- [WHAT YOU HAVE TO DO]
The exercise calls for the lines from the one containing "This screenshot has width=790, height=658." to the end of the data below to be output exactly, pictures excluded.

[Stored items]

□ □ □ □ □ □ □

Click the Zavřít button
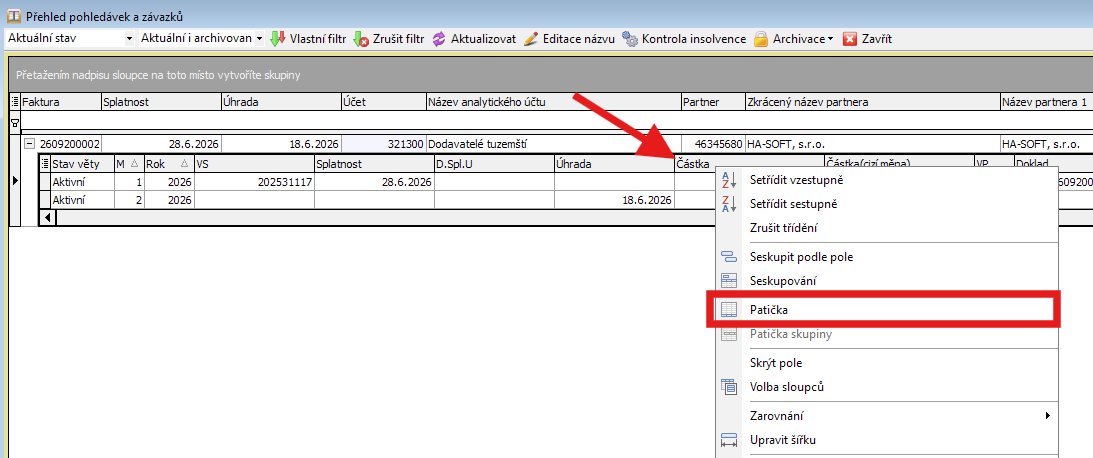Screen dimensions: 1093x458 pos(868,39)
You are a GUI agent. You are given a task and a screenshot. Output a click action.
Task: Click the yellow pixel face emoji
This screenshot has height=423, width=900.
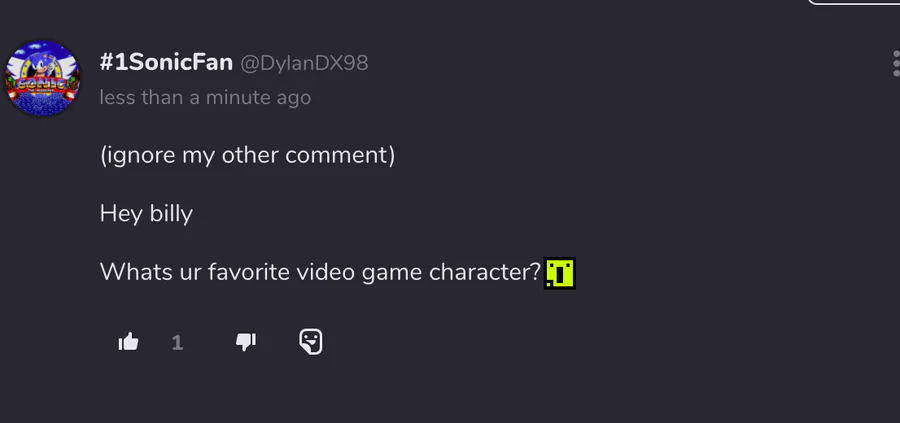560,272
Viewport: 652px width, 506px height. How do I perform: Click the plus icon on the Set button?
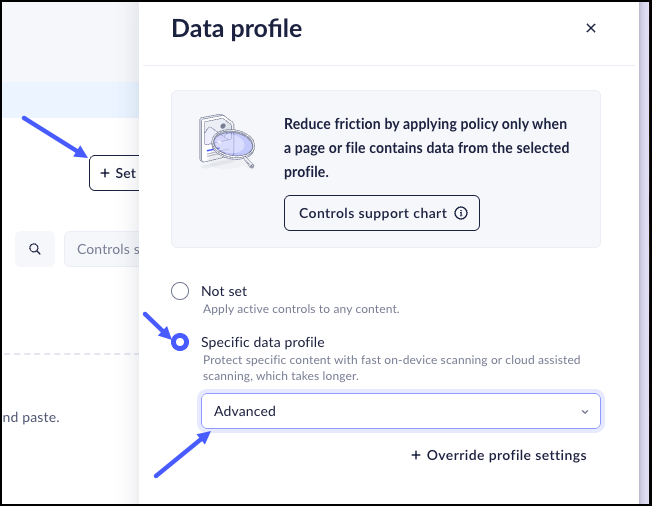click(x=105, y=173)
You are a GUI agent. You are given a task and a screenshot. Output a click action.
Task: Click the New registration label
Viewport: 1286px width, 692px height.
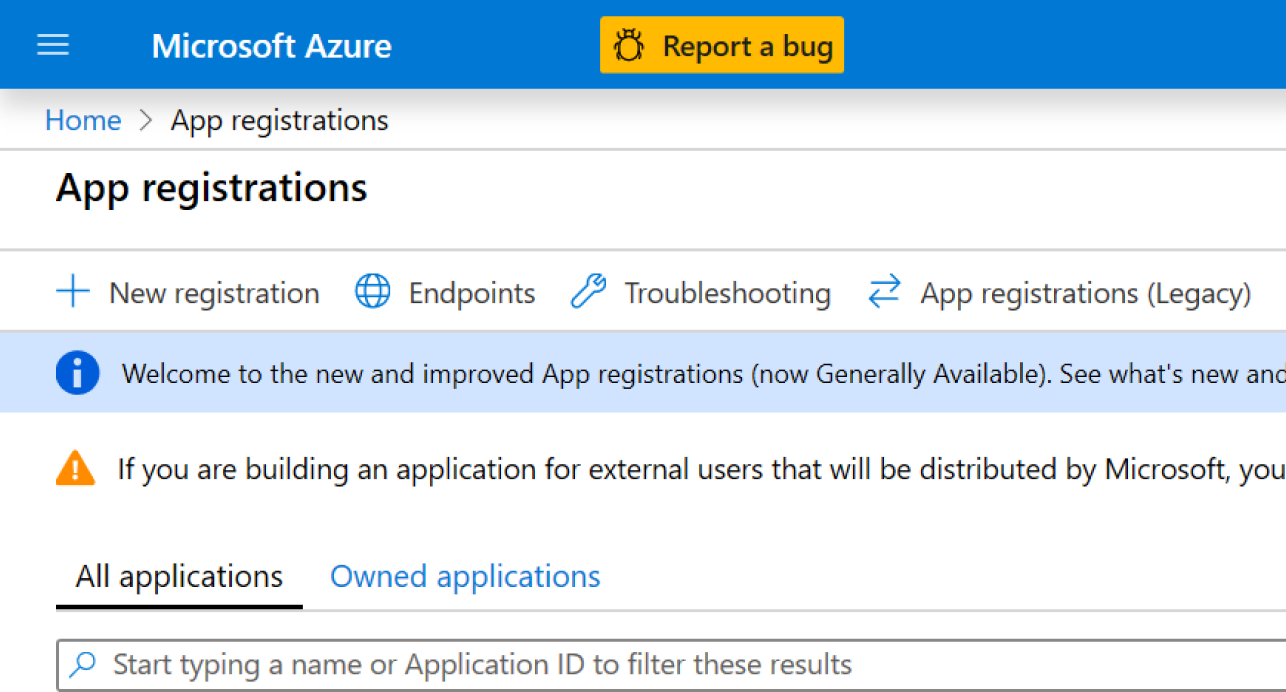pyautogui.click(x=214, y=293)
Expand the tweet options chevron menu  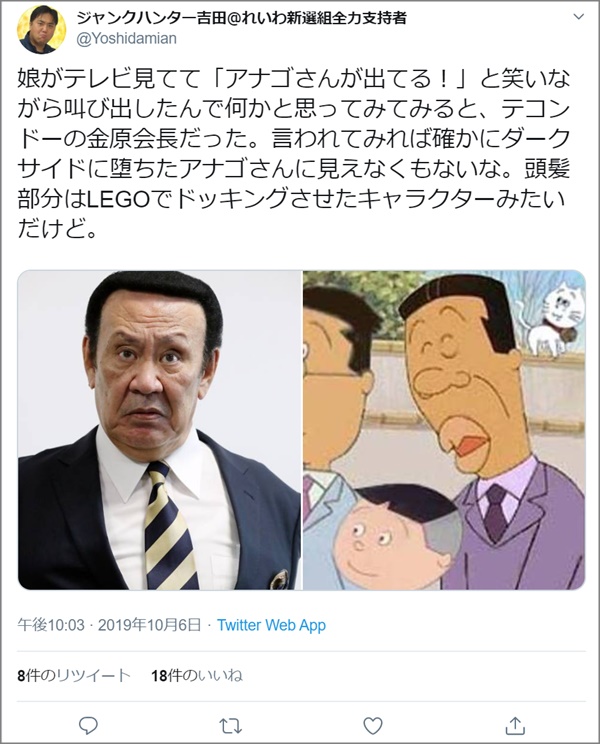pos(578,17)
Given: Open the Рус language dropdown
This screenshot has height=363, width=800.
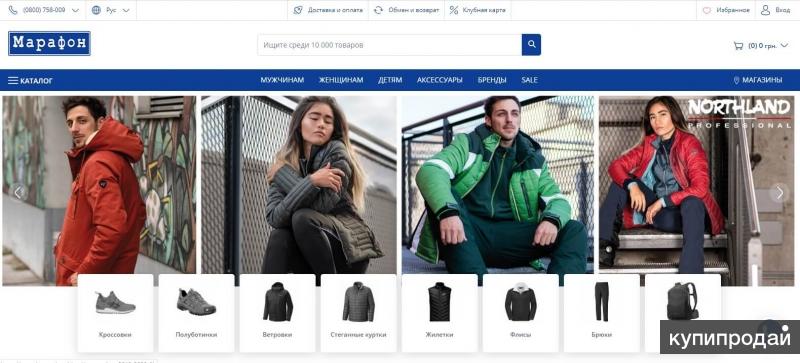Looking at the screenshot, I should tap(126, 10).
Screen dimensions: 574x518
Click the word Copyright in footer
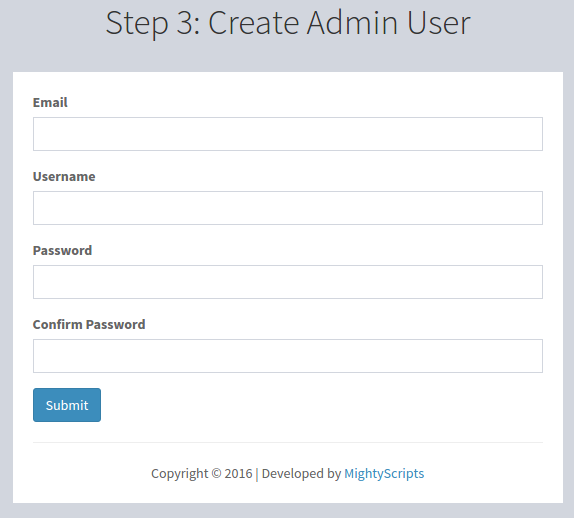pos(179,473)
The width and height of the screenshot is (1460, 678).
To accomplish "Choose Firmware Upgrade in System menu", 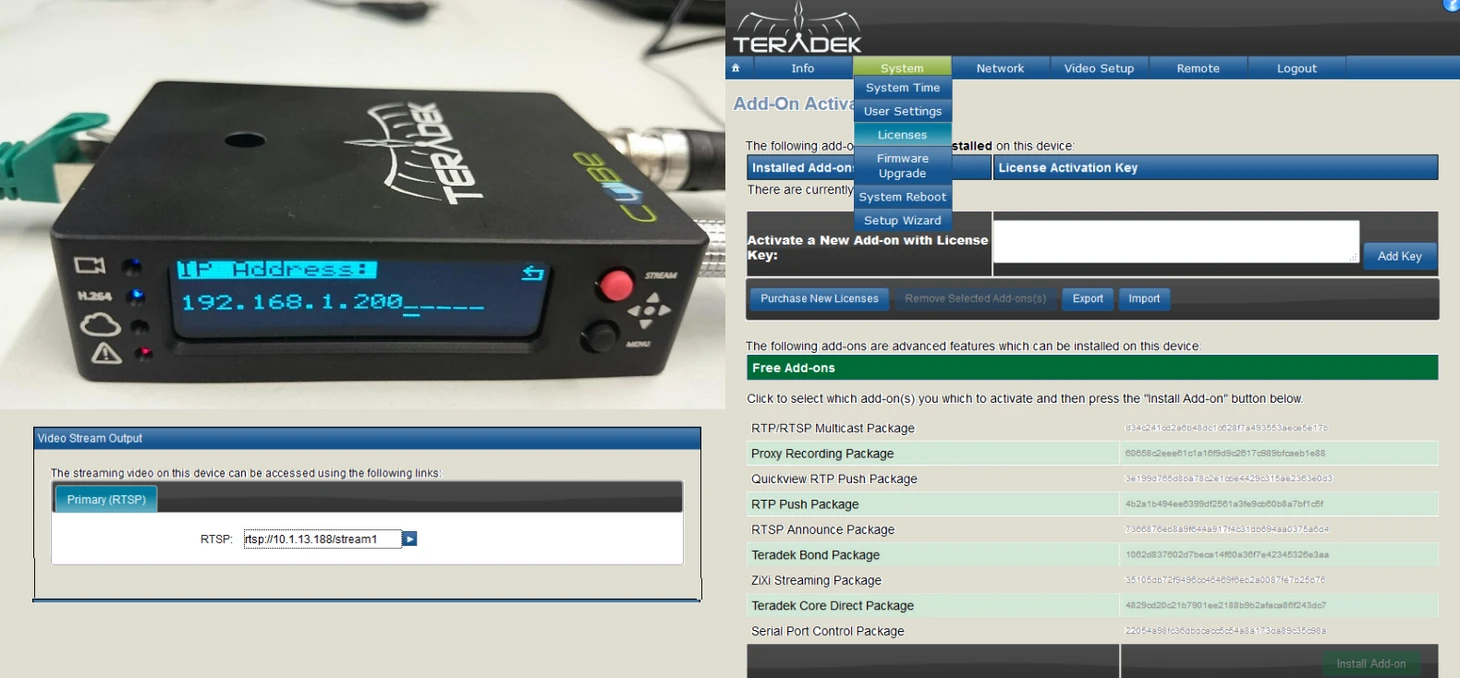I will pyautogui.click(x=902, y=166).
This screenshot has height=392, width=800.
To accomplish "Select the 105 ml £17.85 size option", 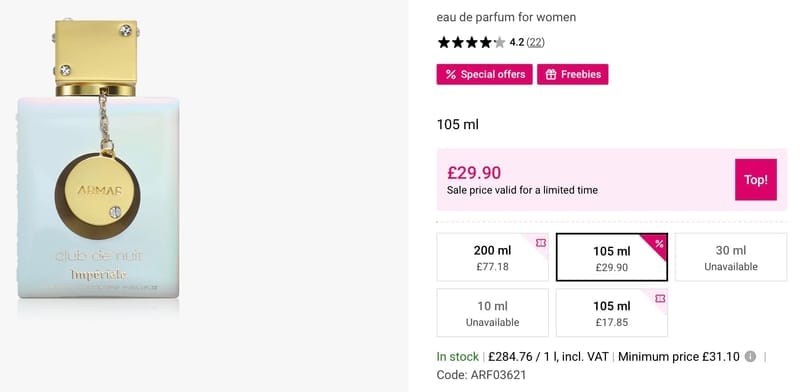I will click(612, 313).
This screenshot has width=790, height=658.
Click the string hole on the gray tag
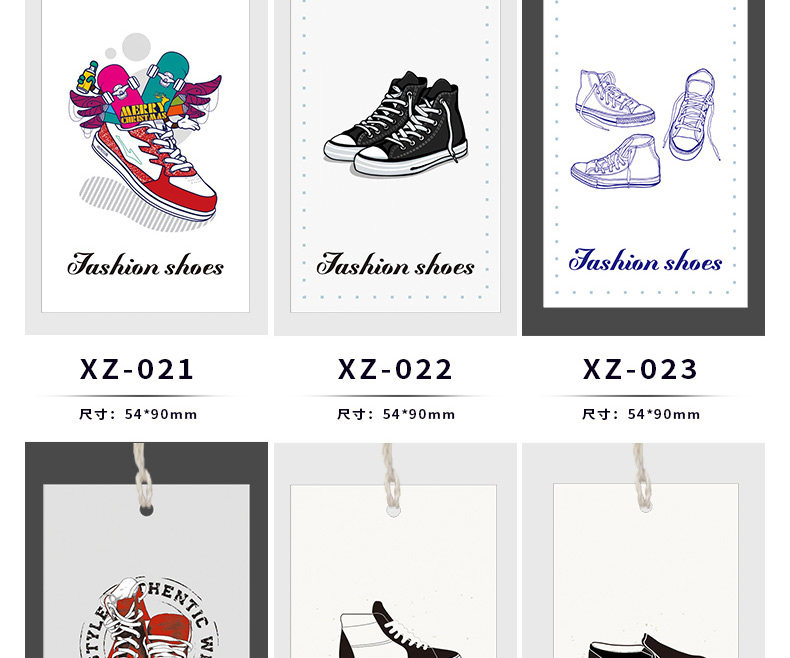pyautogui.click(x=147, y=510)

□ □ □ □ □ □ □

- [WRITTEN RESPONSE]
This screenshot has width=790, height=658.
Click the string hole on the gray tag
pyautogui.click(x=147, y=510)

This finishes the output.